**Task**
Retype the whole listing that follows so that it matches the original exactly.

---

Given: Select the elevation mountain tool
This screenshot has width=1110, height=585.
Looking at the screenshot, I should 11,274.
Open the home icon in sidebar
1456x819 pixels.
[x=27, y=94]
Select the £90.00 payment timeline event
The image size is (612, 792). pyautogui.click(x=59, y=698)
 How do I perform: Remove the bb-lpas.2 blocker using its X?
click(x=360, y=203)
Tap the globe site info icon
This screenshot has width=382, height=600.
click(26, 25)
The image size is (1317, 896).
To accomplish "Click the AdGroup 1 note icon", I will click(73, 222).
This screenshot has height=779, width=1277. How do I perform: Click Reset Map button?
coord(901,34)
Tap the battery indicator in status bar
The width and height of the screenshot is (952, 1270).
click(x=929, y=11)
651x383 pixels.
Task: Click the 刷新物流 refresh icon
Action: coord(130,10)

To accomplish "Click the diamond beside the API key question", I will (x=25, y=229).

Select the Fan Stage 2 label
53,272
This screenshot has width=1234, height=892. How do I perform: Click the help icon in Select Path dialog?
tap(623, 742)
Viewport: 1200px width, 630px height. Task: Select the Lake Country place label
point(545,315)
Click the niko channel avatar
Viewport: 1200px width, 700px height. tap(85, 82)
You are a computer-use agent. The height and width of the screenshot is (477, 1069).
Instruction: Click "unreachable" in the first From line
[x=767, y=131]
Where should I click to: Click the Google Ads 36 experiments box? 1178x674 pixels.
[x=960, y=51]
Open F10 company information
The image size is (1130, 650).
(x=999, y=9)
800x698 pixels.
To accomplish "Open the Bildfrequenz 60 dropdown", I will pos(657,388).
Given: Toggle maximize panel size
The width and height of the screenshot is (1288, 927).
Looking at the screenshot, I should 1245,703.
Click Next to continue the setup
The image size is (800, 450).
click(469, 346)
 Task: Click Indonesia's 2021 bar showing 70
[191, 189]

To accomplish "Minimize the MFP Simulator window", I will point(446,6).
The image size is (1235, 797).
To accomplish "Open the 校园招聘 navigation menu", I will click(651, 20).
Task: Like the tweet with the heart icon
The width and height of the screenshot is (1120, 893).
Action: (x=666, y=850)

---

**Finished task**
Given: Select the elevation mountain tool
This screenshot has width=1110, height=585.
Looking at the screenshot, I should 11,274.
Open the home icon in sidebar
1456x819 pixels.
[x=27, y=94]
Select the £90.00 payment timeline event
The image size is (612, 792). pyautogui.click(x=59, y=698)
 How do I perform: Remove the bb-lpas.2 blocker using its X?
click(x=360, y=203)
Tap the globe site info icon
This screenshot has width=382, height=600.
click(26, 25)
The image size is (1317, 896).
To accomplish "Click the AdGroup 1 note icon", I will click(73, 222).
This screenshot has height=779, width=1277. How do I perform: Click Reset Map button?
coord(901,34)
Tap the battery indicator in status bar
The width and height of the screenshot is (952, 1270).
click(x=929, y=11)
651x383 pixels.
Task: Click the 刷新物流 refresh icon
Action: coord(130,10)

To accomplish "Click the diamond beside the API key question", I will (x=25, y=229).

Select the Fan Stage 2 label
53,272
This screenshot has width=1234, height=892. How do I perform: Click the help icon in Select Path dialog?
tap(623, 742)
Viewport: 1200px width, 630px height. Task: Select the Lake Country place label
point(545,315)
Click the niko channel avatar
Viewport: 1200px width, 700px height. tap(85, 82)
You are a computer-use agent. The height and width of the screenshot is (477, 1069).
Instruction: Click "unreachable" in the first From line
[x=767, y=131]
Where should I click to: Click the Google Ads 36 experiments box? 1178x674 pixels.
[x=960, y=51]
Open F10 company information
The image size is (1130, 650).
(x=999, y=9)
800x698 pixels.
To accomplish "Open the Bildfrequenz 60 dropdown", I will pos(657,388).
Given: Toggle maximize panel size
The width and height of the screenshot is (1288, 927).
Looking at the screenshot, I should 1245,703.
Click Next to continue the setup
The image size is (800, 450).
click(469, 346)
 Task: Click Indonesia's 2021 bar showing 70
[191, 189]

To accomplish "Minimize the MFP Simulator window", I will point(446,6).
The image size is (1235, 797).
To accomplish "Open the 校园招聘 navigation menu", I will click(651, 20).
Task: Like the tweet with the heart icon
The width and height of the screenshot is (1120, 893).
Action: (x=666, y=850)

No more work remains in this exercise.